Below what frequency are you less worried about resonance?

Thanks,
Pete


----------



## brucek

> Why do the SPL in waterfall look higher?


Because you have used a different impulse response post window for the two graphs. The frequency response graph is controlled by the IR Windows popup ICON. Click it and look at the right window resolution in msec. Then look at the Waterfalls TAB and see the Windows resolution in msec used there. They will be different. I belive the default for response is 500msec and Waterfall uses 300msec. Change them if you like...

Increase the time and see the Frequency resolution change (gets smaller). You can change the Window on the frequency response popup and hit Apply Windows and you'll see your response graph change.

brucek


----------



## PeteD

Hi Brucek.

You were right about the settings, but the SPL still look different. Maybe I am missing something else?

Here they both are with right window at 300ms (the target line has been manually adjusted, so it may not be the same):



















What setting is recommended for adjusting filters?

Thanks,
Pete


----------



## JohnM

PeteD said:


> Regarding number 1, please look at the graphs below. These show filtered response from 10 to 200 Hz on the same scale. I generated the LF waterfall from the frequency response. Why do the SPL in waterfall look higher?


Because you are not allowing for the perspective of the waterfall plot. The SPL axis markings on the LHS of the graph are for the frontmost slice of the waterfall, if you look at the lines on the back wall of the waterfall you can see the 96 and 88dB lines and the rearmost slice lines up between them as it should. You can also use the slice slider to move the rearmost slice to the front to more easily see the actual levels, or change the perspective settings via the "More waterfall controls..." panel.



PeteD said:


> Below what frequency are you less worried about resonance?


I don't understand that question. Modal resonances are most significant at low frequencies, below about 200Hz. At higher frequencies they are still present but there are so many their individual effects are no longer easily resolved and dealing with them requires room treatment.


----------



## brucek

> Maybe I am missing something else?


As John says, move the 1-30 slider on the Waterfall plot over to 1 and you will have identically response charts.....

Perhaps best you start a new thread in the REW section to discuss your filters etc..... it will get more play there.. 

brucek


----------



## PeteD

JohnM said:


> Because you are not allowing for the perspective of the waterfall plot.


I knew it had to something very simple!


----------



## PeteD

JohnM said:


> I don't understand that question.
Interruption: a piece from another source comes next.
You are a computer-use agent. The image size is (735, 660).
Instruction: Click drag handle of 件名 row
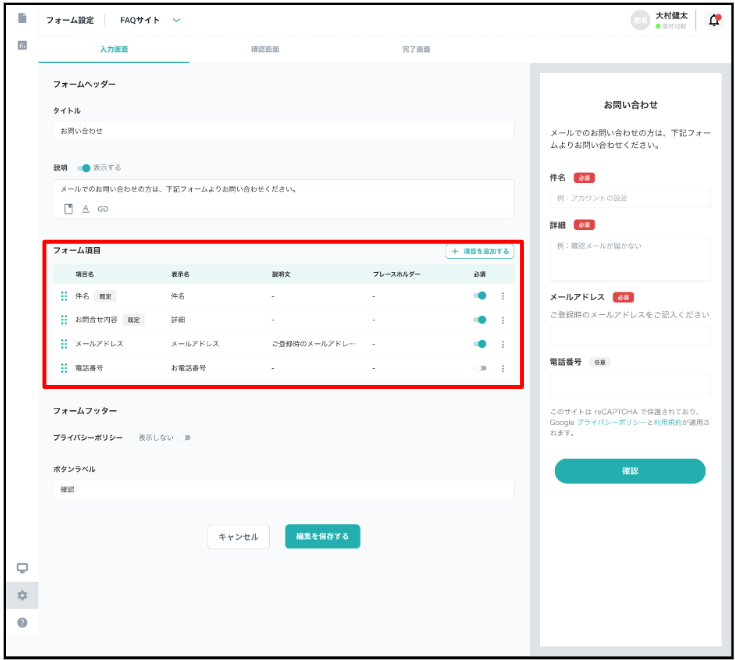point(64,296)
Modal resonances are most significant at low frequencies, below about 200Hz. At higher frequencies they are still present but there are so many their individual effects are no longer easily resolved and dealing with them requires room treatment.


Sorry for the very poorly worded question. I was looking for you to expound in this statement:

_"I'd agree that a very "dry" (fast decay time) room is not good for music, though it can work well for movies. I also agree that for low frequency behaviour RT60 measurements are meaningless."_

How do we use these waterfall plots, especially at low frequencies if the RT60 become meaningless?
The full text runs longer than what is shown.